EXCLUSIVE: Ken Davenport’s eponymous theater is no more.
“As of the end of January 2019, the Davenport Theatre has closed,” according to an announcement on Davenport Theatrical Enterprise‘s voicemail.
Ken Davenport, the producer-general manager-book writer-marketer-podcaster-blogger-consultant, has told people in the industry that he lost his lease. He declined to comment for this story.
A person who answered the phone at Fraternidad Realty Corp., which owns the five-story building that housed the Davenport, said the landlord is in talks with other potential tenants. “It will not be a theater,” said the man, who declined to give his name. “Maybe a gym.”
Davenport took over the venue in 2014, which has a 127-seat theater and 99-seat “loft” space. The first theater occupant was Gerard Alessandrini’s Forbidden Broadway Comes Out Swinging! and the last full production was Popcorn Falls, a comedy directed by Christian Borle. Afterglow, a play by S. Asher Gelman, ran 14 months in the loft through August 2018.

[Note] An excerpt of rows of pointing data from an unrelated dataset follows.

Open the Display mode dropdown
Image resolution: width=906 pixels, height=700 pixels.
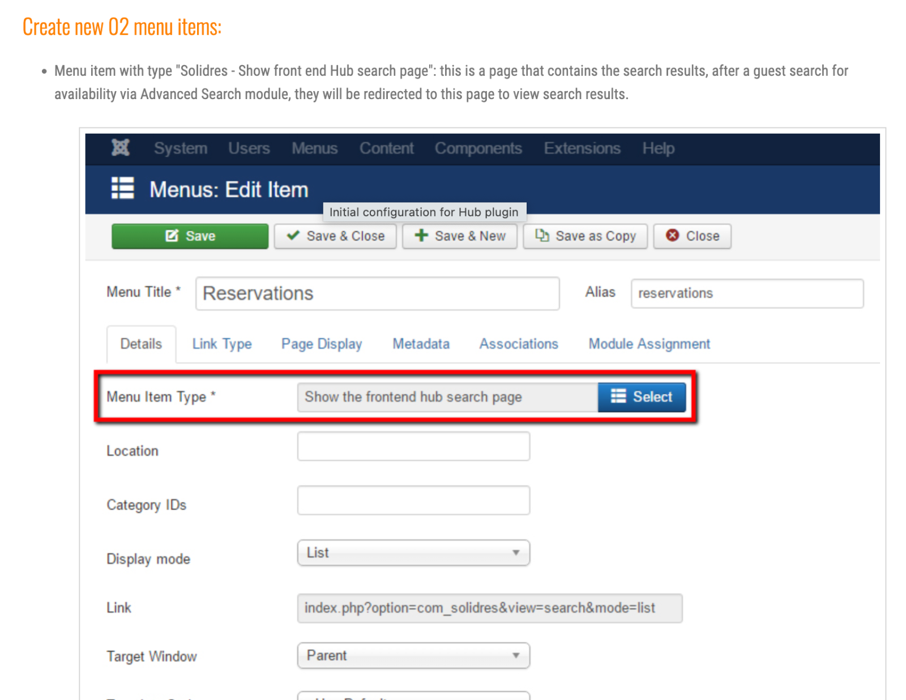[x=413, y=553]
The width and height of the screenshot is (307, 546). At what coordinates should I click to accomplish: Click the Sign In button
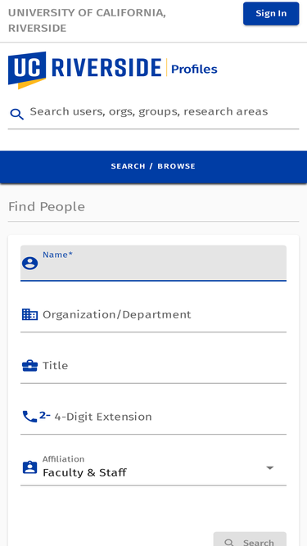tap(271, 14)
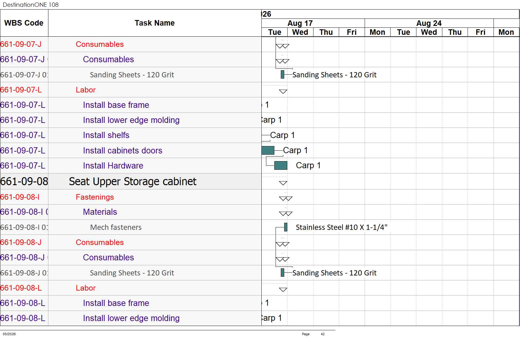This screenshot has width=520, height=338.
Task: Click the Sanding Sheets bar under 661-09-08-J
Action: 282,272
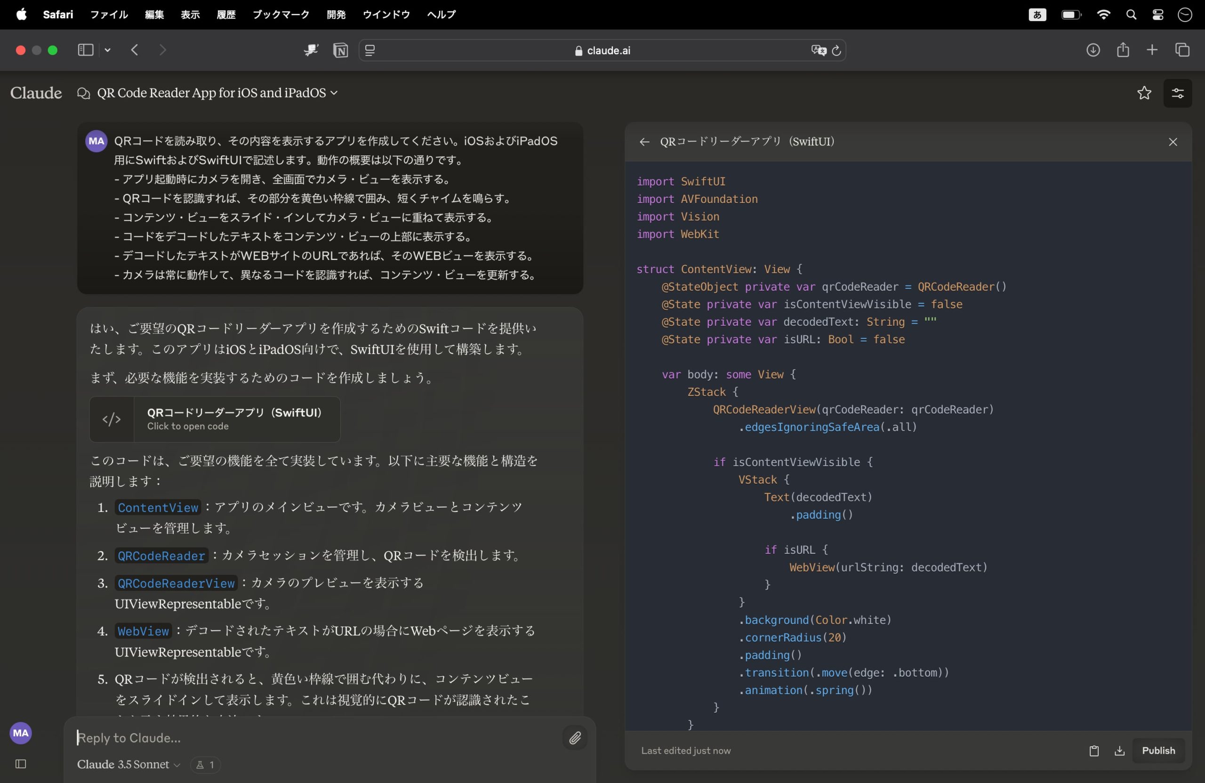
Task: Toggle Claude sidebar panel at bottom left
Action: (x=21, y=764)
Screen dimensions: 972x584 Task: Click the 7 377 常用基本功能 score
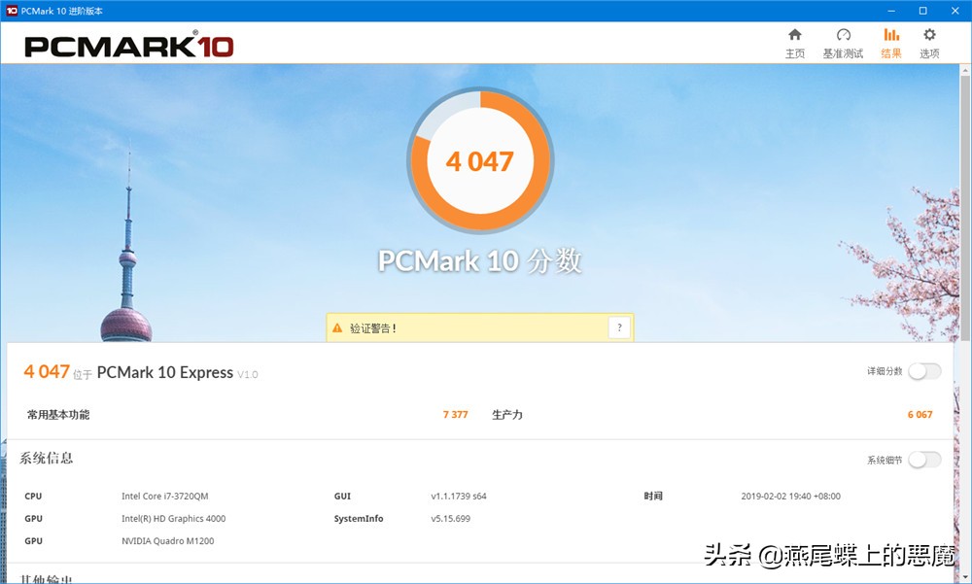455,414
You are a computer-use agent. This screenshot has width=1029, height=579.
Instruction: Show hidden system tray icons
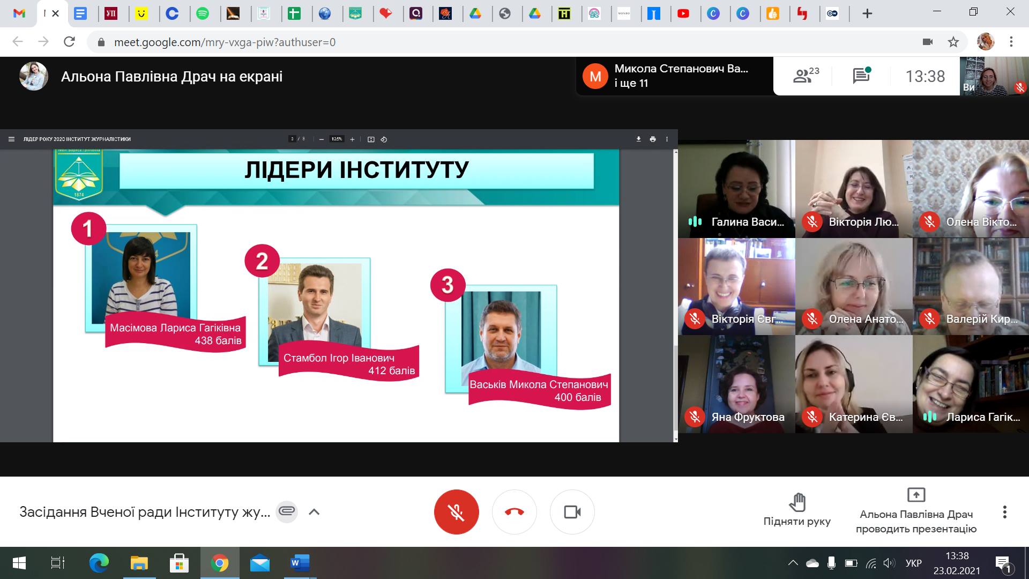click(x=793, y=563)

Off and off-off-Broadway venues have steadily disappeared in Manhattan, including the Union Square Theatre (2016) and the Julia Miles (2011). There’s also been new construction, with MCC and the Alliance of Resident Theatres/New York opening four new spaces in the past two years.
UPDATE: A reader forwarded a blog post Davenport wrote last month, in which he disclosed that he was putting the theater’s contents up for sale and closing the venue.
Davenport wrote that he didn’t renew the lease “for the #1 reason why most leases aren’t renewed. We couldn’t make a deal.”
He said he had to move everything out by Jan. 31.